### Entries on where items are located
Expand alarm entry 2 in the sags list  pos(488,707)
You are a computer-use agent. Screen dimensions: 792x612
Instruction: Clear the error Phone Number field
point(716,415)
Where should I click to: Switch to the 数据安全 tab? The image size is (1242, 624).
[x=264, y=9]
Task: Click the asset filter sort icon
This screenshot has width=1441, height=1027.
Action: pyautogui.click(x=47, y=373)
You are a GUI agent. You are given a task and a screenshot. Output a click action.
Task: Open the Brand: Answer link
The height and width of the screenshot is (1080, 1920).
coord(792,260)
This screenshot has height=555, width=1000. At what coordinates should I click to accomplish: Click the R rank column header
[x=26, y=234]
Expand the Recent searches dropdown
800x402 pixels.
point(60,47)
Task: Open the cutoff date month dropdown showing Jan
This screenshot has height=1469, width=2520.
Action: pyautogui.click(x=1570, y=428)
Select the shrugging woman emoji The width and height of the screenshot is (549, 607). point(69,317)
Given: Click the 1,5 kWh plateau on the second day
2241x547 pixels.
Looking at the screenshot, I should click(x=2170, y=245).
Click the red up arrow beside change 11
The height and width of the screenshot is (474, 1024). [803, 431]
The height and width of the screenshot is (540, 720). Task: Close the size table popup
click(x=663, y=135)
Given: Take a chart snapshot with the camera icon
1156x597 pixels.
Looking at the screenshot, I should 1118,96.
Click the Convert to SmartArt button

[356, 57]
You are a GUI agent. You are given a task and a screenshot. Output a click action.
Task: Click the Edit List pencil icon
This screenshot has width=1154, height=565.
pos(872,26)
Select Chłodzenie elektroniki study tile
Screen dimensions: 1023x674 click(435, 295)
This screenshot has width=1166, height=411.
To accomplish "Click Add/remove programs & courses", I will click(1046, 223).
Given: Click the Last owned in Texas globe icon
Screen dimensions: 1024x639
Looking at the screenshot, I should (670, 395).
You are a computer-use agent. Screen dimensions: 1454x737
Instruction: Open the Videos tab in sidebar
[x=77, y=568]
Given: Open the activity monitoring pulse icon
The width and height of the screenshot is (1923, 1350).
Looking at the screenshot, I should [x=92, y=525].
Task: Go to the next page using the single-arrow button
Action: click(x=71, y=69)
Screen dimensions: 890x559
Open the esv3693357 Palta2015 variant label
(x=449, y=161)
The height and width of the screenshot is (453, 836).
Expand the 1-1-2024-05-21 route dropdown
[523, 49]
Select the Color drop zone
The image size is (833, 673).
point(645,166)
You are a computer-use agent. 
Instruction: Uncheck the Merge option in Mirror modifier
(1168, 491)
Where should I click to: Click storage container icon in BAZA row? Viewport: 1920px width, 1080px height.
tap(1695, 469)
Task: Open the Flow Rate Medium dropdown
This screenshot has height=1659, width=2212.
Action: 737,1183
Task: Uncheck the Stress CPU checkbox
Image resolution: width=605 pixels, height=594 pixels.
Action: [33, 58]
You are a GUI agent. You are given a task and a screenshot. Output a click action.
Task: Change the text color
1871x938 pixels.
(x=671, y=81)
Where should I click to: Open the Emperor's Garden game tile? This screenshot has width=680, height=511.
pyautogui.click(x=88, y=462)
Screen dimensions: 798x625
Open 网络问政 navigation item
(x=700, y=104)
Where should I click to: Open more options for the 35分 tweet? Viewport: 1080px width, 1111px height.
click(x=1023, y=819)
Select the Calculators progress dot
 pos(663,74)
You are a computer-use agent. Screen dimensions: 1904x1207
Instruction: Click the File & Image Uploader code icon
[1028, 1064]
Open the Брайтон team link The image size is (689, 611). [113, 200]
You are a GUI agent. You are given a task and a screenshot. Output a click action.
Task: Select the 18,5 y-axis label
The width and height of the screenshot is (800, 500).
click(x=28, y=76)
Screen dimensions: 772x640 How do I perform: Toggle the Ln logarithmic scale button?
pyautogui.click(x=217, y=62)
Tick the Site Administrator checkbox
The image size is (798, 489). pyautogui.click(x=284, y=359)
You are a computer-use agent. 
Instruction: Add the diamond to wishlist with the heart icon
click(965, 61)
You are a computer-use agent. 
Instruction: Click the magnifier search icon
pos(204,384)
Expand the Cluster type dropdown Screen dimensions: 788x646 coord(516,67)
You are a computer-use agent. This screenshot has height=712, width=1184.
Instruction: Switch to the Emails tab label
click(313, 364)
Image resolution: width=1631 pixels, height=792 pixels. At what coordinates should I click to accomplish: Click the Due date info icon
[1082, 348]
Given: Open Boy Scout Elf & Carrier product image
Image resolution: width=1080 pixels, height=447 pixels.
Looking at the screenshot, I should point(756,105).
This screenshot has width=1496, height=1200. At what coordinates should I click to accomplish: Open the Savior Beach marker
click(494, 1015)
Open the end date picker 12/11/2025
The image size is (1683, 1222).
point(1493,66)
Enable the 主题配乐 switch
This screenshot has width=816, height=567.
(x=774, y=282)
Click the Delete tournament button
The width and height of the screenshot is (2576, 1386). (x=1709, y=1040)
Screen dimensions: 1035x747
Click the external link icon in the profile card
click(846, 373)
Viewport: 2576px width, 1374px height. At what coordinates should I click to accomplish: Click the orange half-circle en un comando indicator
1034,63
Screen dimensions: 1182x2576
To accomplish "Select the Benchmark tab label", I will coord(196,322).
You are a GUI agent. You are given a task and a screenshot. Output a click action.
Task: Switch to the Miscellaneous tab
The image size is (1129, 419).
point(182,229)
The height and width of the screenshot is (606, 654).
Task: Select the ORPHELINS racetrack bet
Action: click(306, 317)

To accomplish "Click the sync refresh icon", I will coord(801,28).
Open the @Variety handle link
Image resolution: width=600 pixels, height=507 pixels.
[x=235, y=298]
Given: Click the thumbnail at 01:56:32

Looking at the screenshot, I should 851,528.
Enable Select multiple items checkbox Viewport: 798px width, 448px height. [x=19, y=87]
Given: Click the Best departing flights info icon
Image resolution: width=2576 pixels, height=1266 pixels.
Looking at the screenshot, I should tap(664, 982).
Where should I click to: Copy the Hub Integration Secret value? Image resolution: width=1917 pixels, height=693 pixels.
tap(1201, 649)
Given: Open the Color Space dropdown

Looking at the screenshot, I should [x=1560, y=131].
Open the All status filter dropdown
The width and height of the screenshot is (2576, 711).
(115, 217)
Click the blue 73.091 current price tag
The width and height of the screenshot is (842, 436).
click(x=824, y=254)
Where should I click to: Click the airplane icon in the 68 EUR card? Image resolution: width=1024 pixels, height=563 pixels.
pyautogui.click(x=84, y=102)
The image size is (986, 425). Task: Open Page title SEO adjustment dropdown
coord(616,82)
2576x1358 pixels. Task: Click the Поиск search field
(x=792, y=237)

### Exercise prompt
List every line of the data above that contains the string "tile". Case counts, so a match must have the same capitalization.

### The completed task
Select Chłodzenie elektroniki study tile
Where should I click to: Open the Emperor's Garden game tile? This screenshot has width=680, height=511.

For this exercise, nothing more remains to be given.